By allowing countries to use international carbon markets in meeting their greenhouse gas (GHG) emission reduction ambitions, the Paris Agreement also acknowledges the use of market-based instruments as one of the cost-effective solutions to address climate change.
Here are two key points that are not to be missed, all in Article 6 of the Paris Agreement:
- "Cooperative approaches" (paragraph 2)
- "A new mechanism” to contribute to the mitigation of GHG emissions (paragraph 4)
What does all that mean?
Under paragraph 2, the Paris Agreement allows for countries to voluntarily cooperate to meet their NDCs through the use of "internationally-transferred mitigation outcomes". In short, the agreement allows for GHG emission reductions in one country to be used by another country to help it fulfill its NDC.
This use and transfer of GHG emission reductions – or mitigation outcomes in the jargon - to other countries as envisaged under cooperative approaches would offer opportunities for the linking of various domestic emission trading schemes (ETS) and creation of regional ETS. The agreement prominently obliges signatories to promote sustainable development and ensure environmental integrity and transparency in using such cooperative approaches.
Cooperative approaches may well also spur further development of bilateral mechanisms such as the Joint Crediting Mechanism (JCM) promoted by the Government of Japan that may also help host countries in achieving their NDCs while simultaneously increasing the introduction of advanced low carbon technologies and more climate finance.
Meanwhile, paragraph 4 of the Paris Agreement will establish a mechanism by which public and private entities can support GHG emission reductions and sustainable development for example through projects or programs.

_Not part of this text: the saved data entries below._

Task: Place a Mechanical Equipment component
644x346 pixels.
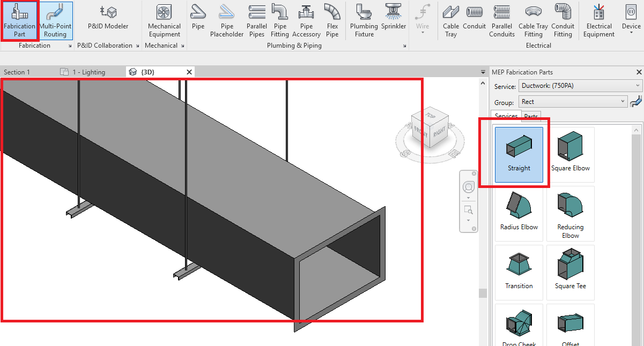Action: (164, 21)
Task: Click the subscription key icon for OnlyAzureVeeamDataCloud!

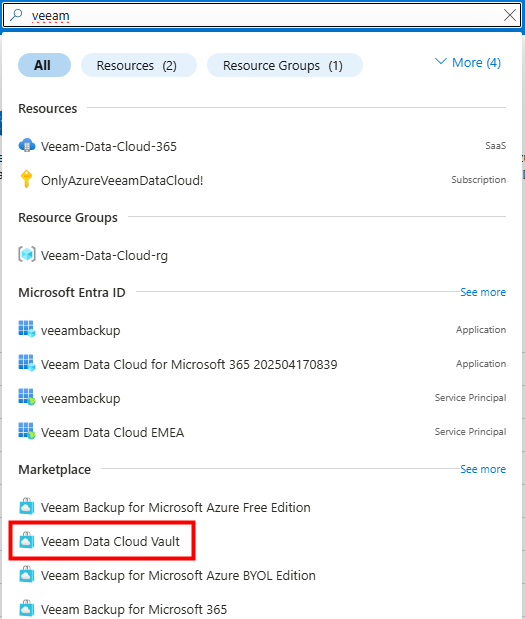Action: (26, 179)

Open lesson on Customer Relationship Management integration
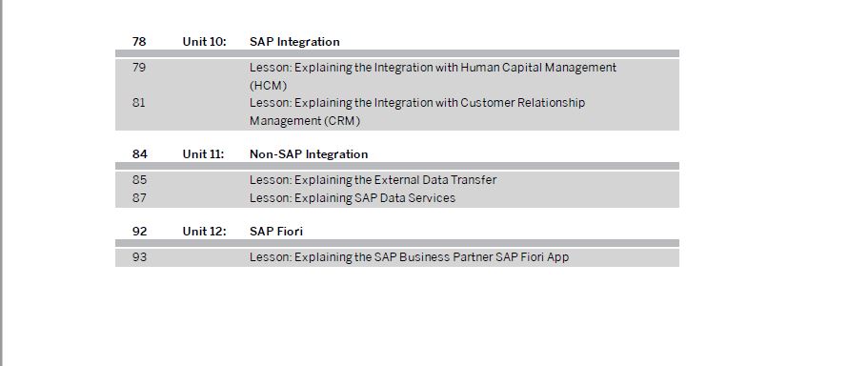(x=416, y=112)
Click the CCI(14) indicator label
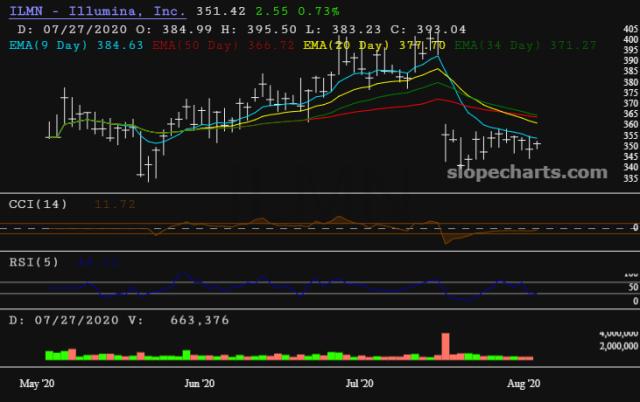Viewport: 640px width, 402px height. [x=38, y=204]
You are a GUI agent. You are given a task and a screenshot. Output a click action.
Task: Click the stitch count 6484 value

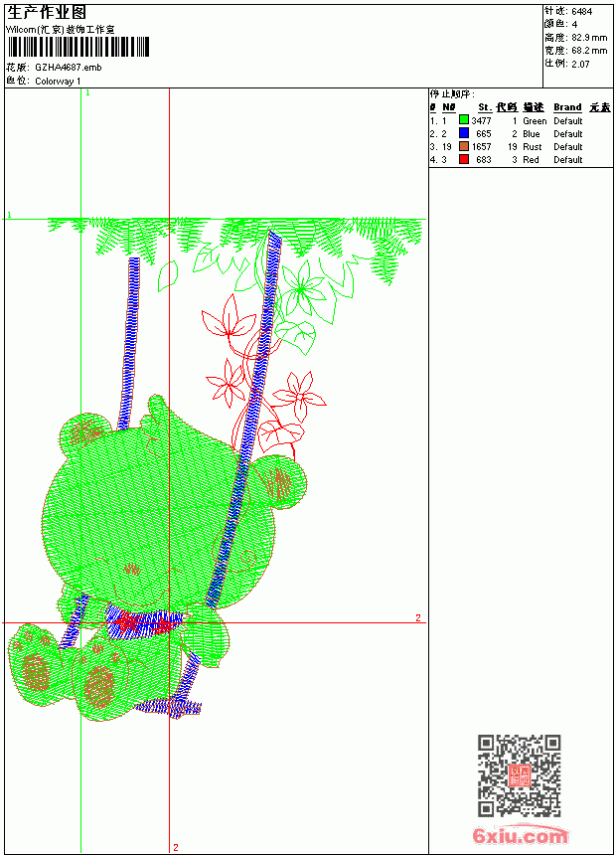point(581,12)
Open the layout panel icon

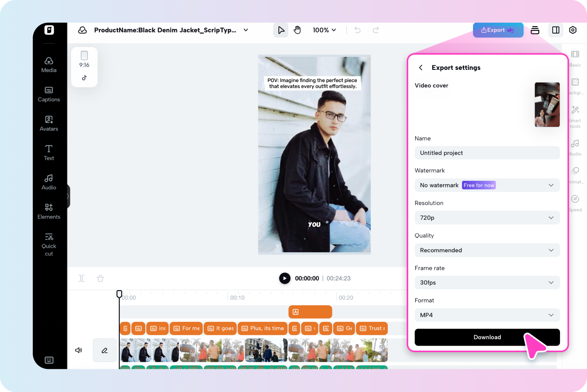click(556, 30)
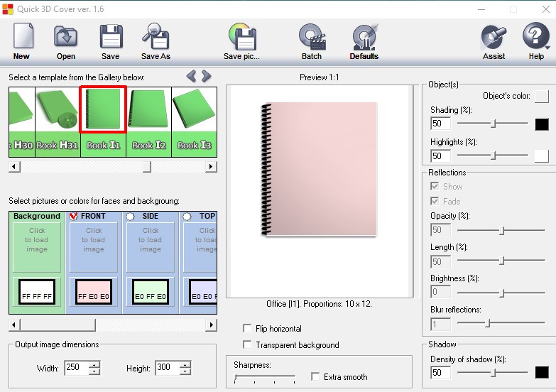Enable the Flip horizontal checkbox
Screen dimensions: 556x392
pos(247,329)
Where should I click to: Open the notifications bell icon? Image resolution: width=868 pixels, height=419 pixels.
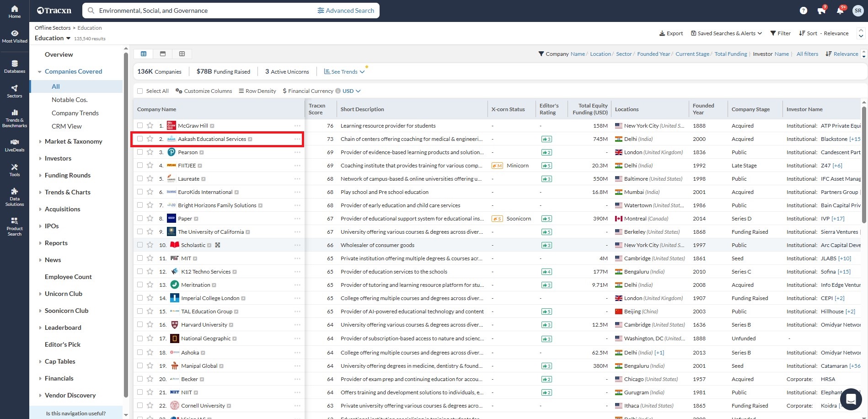click(840, 11)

Details of this new mechanism – along with other rules and procedures – will be laid out at the CMA (Conference of the Parties serving as the meeting of the Parties to the Paris Agreement) – once a sufficient number of countries ratify the agreement and it comes into force.

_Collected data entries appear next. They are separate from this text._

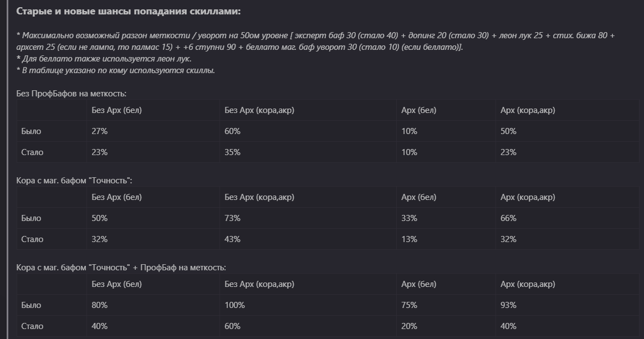Click the 50% cell under Арх (кора,акр)
Image resolution: width=644 pixels, height=339 pixels.
(x=567, y=131)
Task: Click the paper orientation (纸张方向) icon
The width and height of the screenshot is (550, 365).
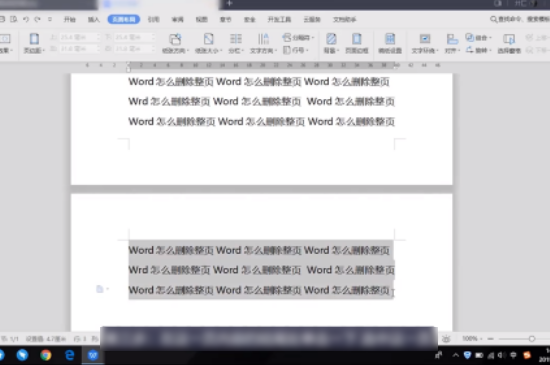Action: [x=175, y=39]
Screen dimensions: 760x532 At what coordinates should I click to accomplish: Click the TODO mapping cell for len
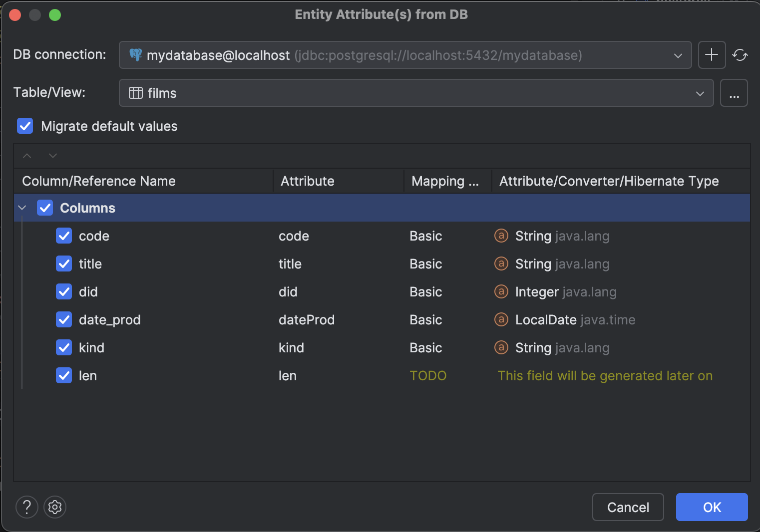point(427,375)
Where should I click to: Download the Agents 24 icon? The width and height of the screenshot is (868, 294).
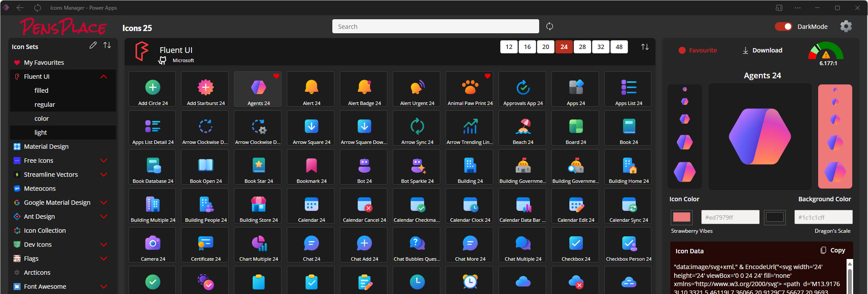[x=762, y=50]
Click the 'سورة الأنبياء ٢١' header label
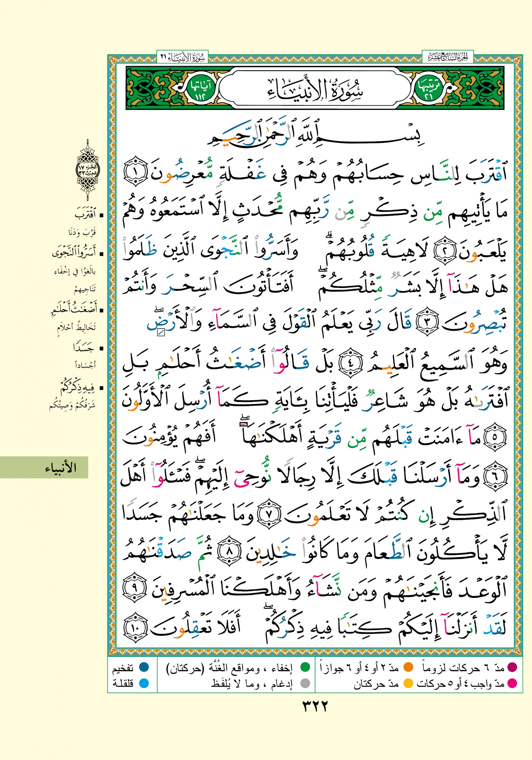Viewport: 532px width, 760px height. (x=182, y=57)
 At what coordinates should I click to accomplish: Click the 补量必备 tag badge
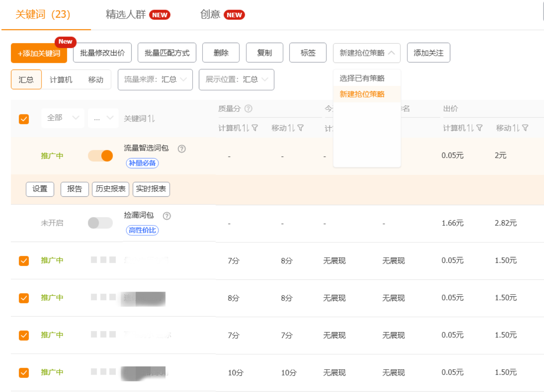pyautogui.click(x=142, y=163)
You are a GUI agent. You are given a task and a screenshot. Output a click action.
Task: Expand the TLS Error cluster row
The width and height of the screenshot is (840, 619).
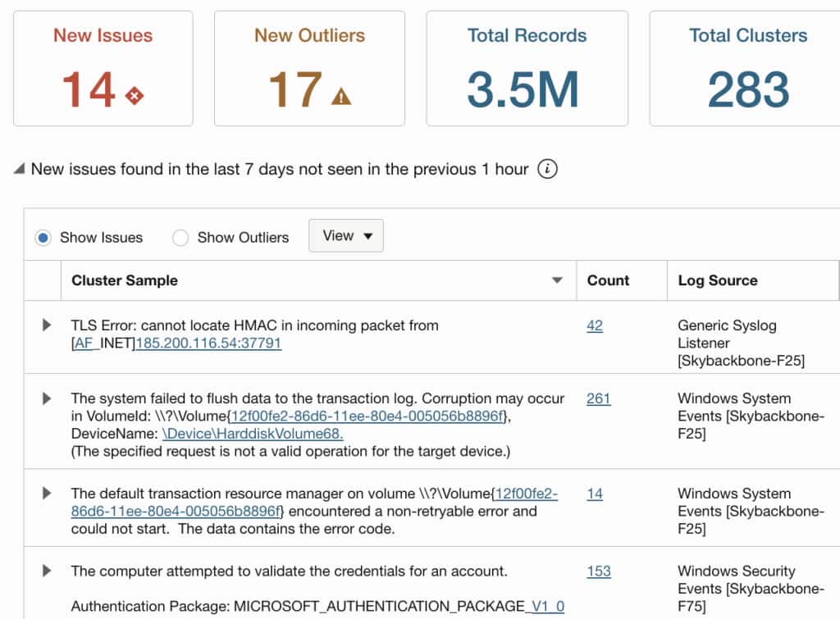[x=45, y=325]
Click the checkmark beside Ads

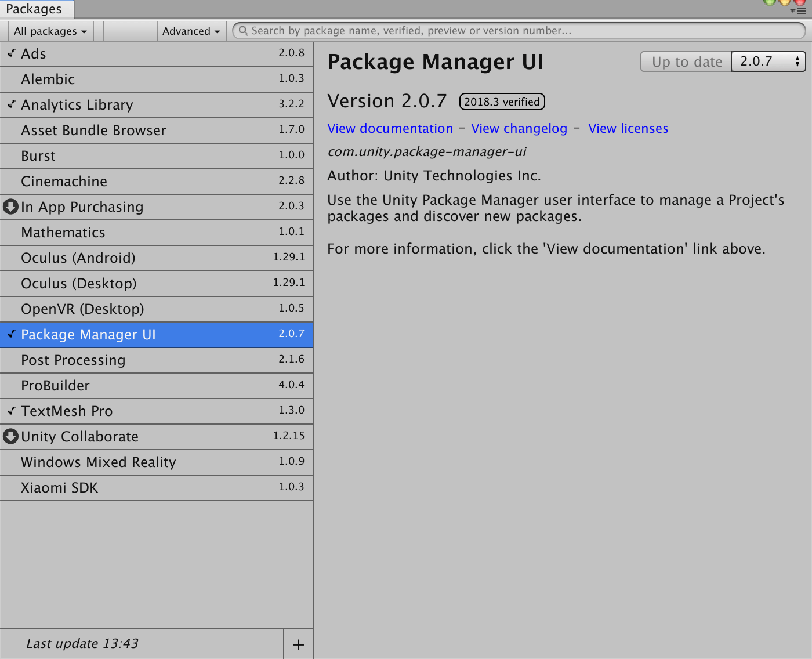pyautogui.click(x=10, y=53)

The mechanism would be supervised by a body designated by the CMA which will also establish the rules, procedures, and modalities of the new mechanism. The concept of the mechanism to facilitate the transfer of GHG emission reductions is reminiscent of the Clean Development Mechanism (CDM) and the Joint Implementation (JI) for that matter under the Kyoto Protocol, which allowed GHG emission reduction activities to be established in developing countries and the Certified Emission Reductions (CERs) bought and sold on international carbon markets. The new mechanism established under the Paris Agreement will however be different from the CDM notably in that all those ratifying the agreement can use the GHG emission reductions to meet their NDC goals (unlike CDM under which only developed economies need to purchase the CERs) and that any countries can host carbon reducing projects (as opposed to only developing countries under the CDM). Still, the new mechanism will, of course, be able to draw on from the many lessons learned from other mechanisms such as CDM and the JI. While the UNFCCC’ Subsidiary Body for Scientific and Technological Advice meeting in Bonn this month will deliberate over the development of new approaches and mechanism, I hope lessons learned from the CDM/JI as also EU ETS will be taken into consideration in due course.

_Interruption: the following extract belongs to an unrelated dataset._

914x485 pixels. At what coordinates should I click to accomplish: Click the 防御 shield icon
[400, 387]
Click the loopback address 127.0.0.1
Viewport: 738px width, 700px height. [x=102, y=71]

Moving forward, cooperative approaches and the new mechanism as enshrined in the Paris Agreement will open up opportunities for the global community to work together and generate momentum for market-based instruments and encourage low carbon growth. For sure, the landscape of the carbon markets will be quite different from what we have seen under the Kyoto Protocol. While it is likely to be decentralized, diverse and fragmented, at least initially, economic considerations may facilitate interlinking, where some, if not all, will participate.
All this, we believe, lays the groundwork for what we expect will be a resurgence of the carbon markets, in a new stronger form and with greater global commitment.